## Task requirements
[A] In the merger filing, how large was the termination fee Pebblebrook paid to BRE Landmark Parent L.P. on LaSalle's behalf?
[B] Repeat everything in the merger filing from "The execution by" down to "Agreement was terminated.".
[C] Go on with the merger filing, picking up after its final sentence.

## Provided passage
<<<<
Item 1.01. Entry into a Material Definitive Agreement.  
Agreement and Plan of Merger
 
On September 6, 2018, Pebblebrook Hotel Trust (“Pebblebrook”), Pebblebrook Hotel, L.P. (the “Operating Partnership”), Ping Merger Sub, LLC (“Merger Sub”), Ping Merger OP, LP (“Merger OP”), LaSalle Hotel Properties (“LaSalle”) and LaSalle Hotel Operating Partnership, L.P. (“LaSalle OP”) entered into an Agreement and Plan of Merger (the “Merger Agreement”). The Merger Agreement provides that, upon the terms and subject to the conditions set forth therein, Merger OP will merge with and into LaSalle OP (the “Partnership Merger”), and, immediately following the Partnership Merger, LaSalle will merge with and into Merger Sub (the “Company Merger” and, together with the Partnership Merger, the “Mergers”). Upon completion of the Partnership Merger, LaSalle OP will survive and the separate existence of Merger OP will cease. Upon completion of the Company Merger, Merger Sub will survive and the separate existence of LaSalle will cease. The Mergers and the other transactions contemplated by the Merger Agreement were approved by the Pebblebrook’s Board of Trustees (the “Pebblebrook Board”).
The execution by Pebblebrook and its affiliates of the Merger Agreement immediately followed the termination by LaSalle and LaSalle OP of the Agreement and Plan of Merger, dated as of May 20, 2018 by and among BRE Landmark Parent L.P., BRE Landmark L.P., BRE Landmark Acquisition L.P., LaSalle and LaSalle OP (the “Blackstone Merger Agreement”), on September 6, 2018 in accordance with its terms. On September 6, 2018, prior to the termination by LaSalle of the Blackstone Merger Agreement, Pebblebrook, on behalf of LaSalle, paid to BRE Landmark Parent L.P. a termination fee of $112 million (the “Blackstone Termination Fee”)as required by the Blackstone Merger Agreement, and the Blackstone Merger Agreement was terminated.
Pursuant to the Merger Agreement, at the effective time of the Company Merger (the “Company Merger Effective Time”), each common share of beneficial interest, par value $0.01 per share, of LaSalle (each, a “LaSalle Common Share”), other than Excluded Shares (as defined in the Merger Agreement), that is issued and outstanding immediately prior to the Company Merger Effective Time (including LaSalle Common Shares that become or are considered outstanding pursuant to the treatment of the LaSalle Compensatory Awards (as defined below) under the Merger Agreement) will be converted into the right to receive, at the election of the holder, either: (i) 0.92 (the “Exchange Ratio”) validly issued, fully paid and nonassessable common shares of beneficial interest (the “Common Share Consideration”), par value $0.01 per share, of Pebblebrook (the “Pebblebrook Common Shares”); or (ii) $37.80 in cash, subject to certain adjustments and to any applicable withholding tax (the “Cash Consideration” and, together with the Common Share Consideration, the “Merger Consideration”). The maximum number of LaSalle Common Shares eligible to be converted into the right to receive the Cash Consideration will be equal to 30% of the aggregate number of LaSalle Common Shares issued and outstanding as of immediately prior to the Company Merger Effective Time (including LaSalle Common Shares that become or are considered outstanding pursuant to the treatment of the LaSalle Compensatory Awards under the Merger Agreement as described below), subject to pro-rata reductions if such maximum is exceeded. Any LaSalle Common Shares held by Pebblebrook or its affiliates immediately prior to the Company Merger Effective Time will be cancelled for no consideration in the Company Merger and excluded from the right to receive the Cash Consideration.
>>>>
## Provided data
<<<<
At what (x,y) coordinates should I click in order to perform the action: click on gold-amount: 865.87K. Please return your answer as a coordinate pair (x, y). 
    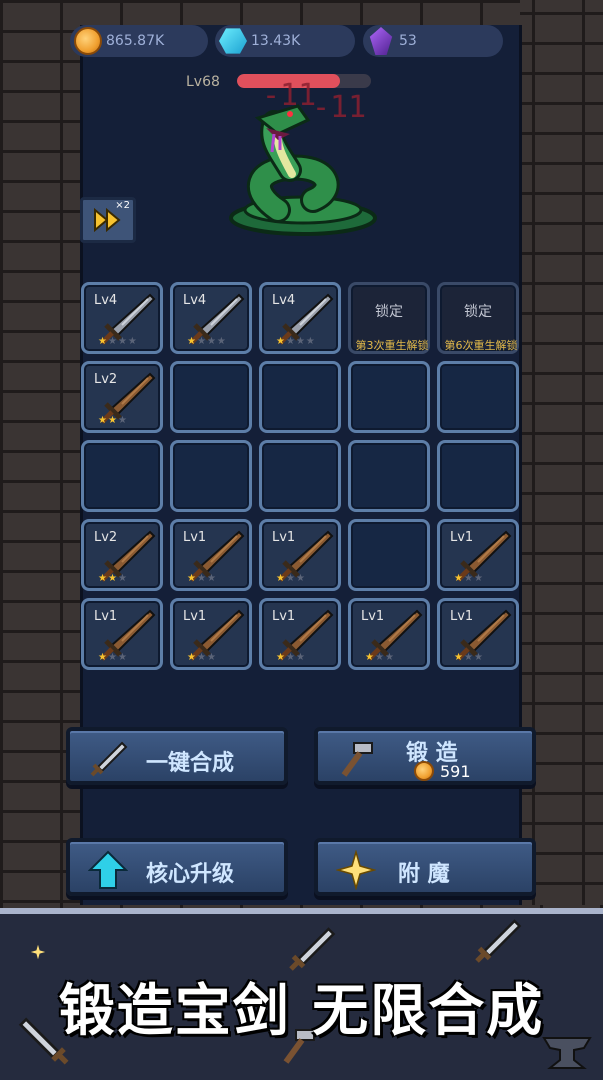
    Looking at the image, I should click on (136, 41).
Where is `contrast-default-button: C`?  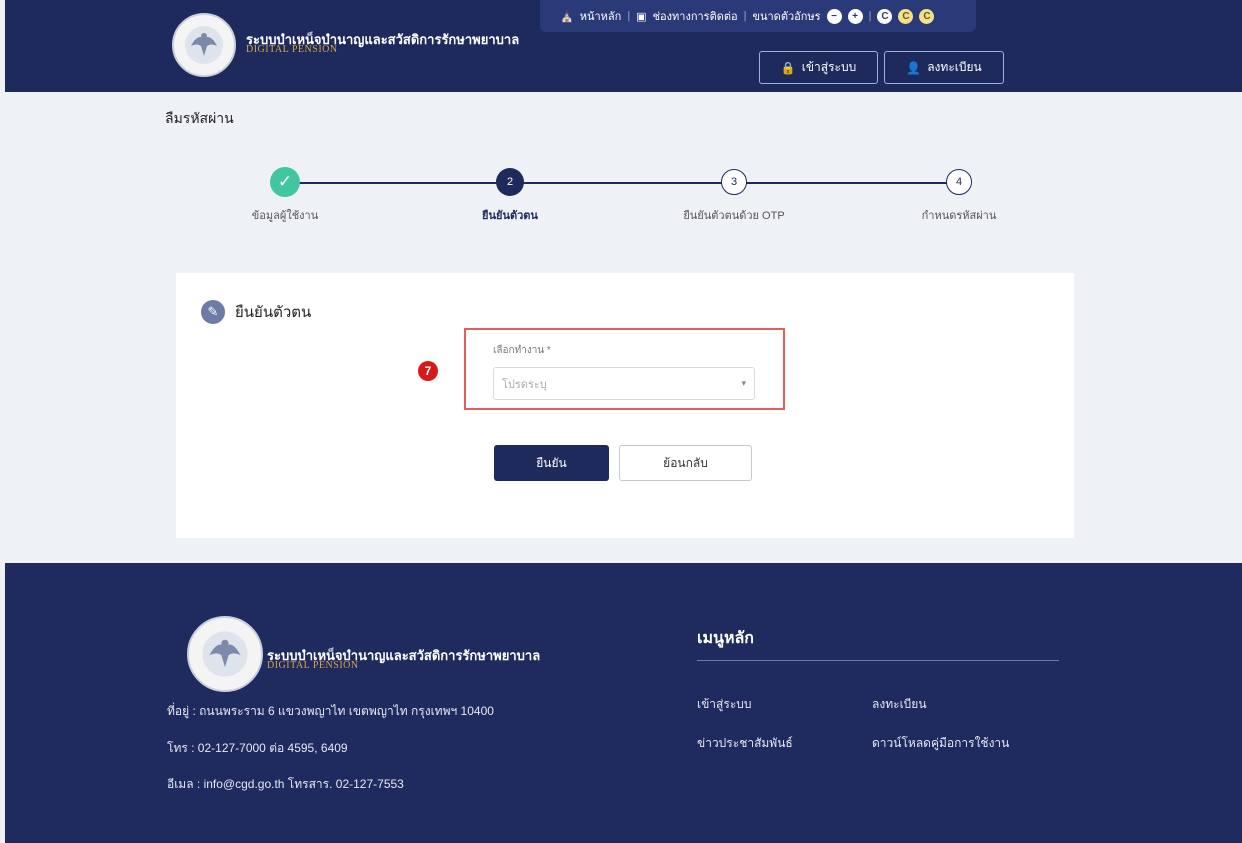 contrast-default-button: C is located at coordinates (885, 16).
>>>>
## Answers by item
[A] $112 million

[B]
The execution by Pebblebrook and its affiliates of the Merger Agreement immediately followed the termination by LaSalle and LaSalle OP of the Agreement and Plan of Merger, dated as of May 20, 2018 by and among BRE Landmark Parent L.P., BRE Landmark L.P., BRE Landmark Acquisition L.P., LaSalle and LaSalle OP (the “Blackstone Merger Agreement”), on September 6, 2018 in accordance with its terms. On September 6, 2018, prior to the termination by LaSalle of the Blackstone Merger Agreement, Pebblebrook, on behalf of LaSalle, paid to BRE Landmark Parent L.P. a termination fee of $112 million (the “Blackstone Termination Fee”)as required by the Blackstone Merger Agreement, and the Blackstone Merger Agreement was terminated.

[C]
Pursuant to the Merger Agreement, at the Company Merger Effective Time, each outstanding 6.375% Series I Cumulative Redeemable Preferred Share of Beneficial Interest, par value $0.01 per share, of LaSalle (the “LaSalle Series I Preferred Shares”) will be converted into the right to receive one share of a newly designated class of preferred shares of Pebblebrook, the 6.375% Series E Cumulative Redeemable Preferred Shares of Beneficial Interest, $0.01 par value per share (the “Series E Preferred Shares”), having the rights, preferences, privileges and voting powers materially unchanged from those of the LaSalle Series I Preferred Shares immediately prior to the Company Merger, and each outstanding 6.3% Series J Cumulative Redeemable Preferred Share of Beneficial Interest, par value $0.01 per share, of LaSalle (the “LaSalle Series J Preferred Shares”) will be converted into the right to receive one share of a newly designated class of preferred shares of Pebblebrook, the 6.3% Series F Cumulative Redeemable Preferred Shares of Beneficial Interest, $0.01 par value per share (together with the Series E Preferred Shares, the “Pebblebrook Preferred Shares”), having the rights, preferences, privileges and voting powers materially unchanged from those of the LaSalle Series J Preferred Shares immediately prior to the Company Merger.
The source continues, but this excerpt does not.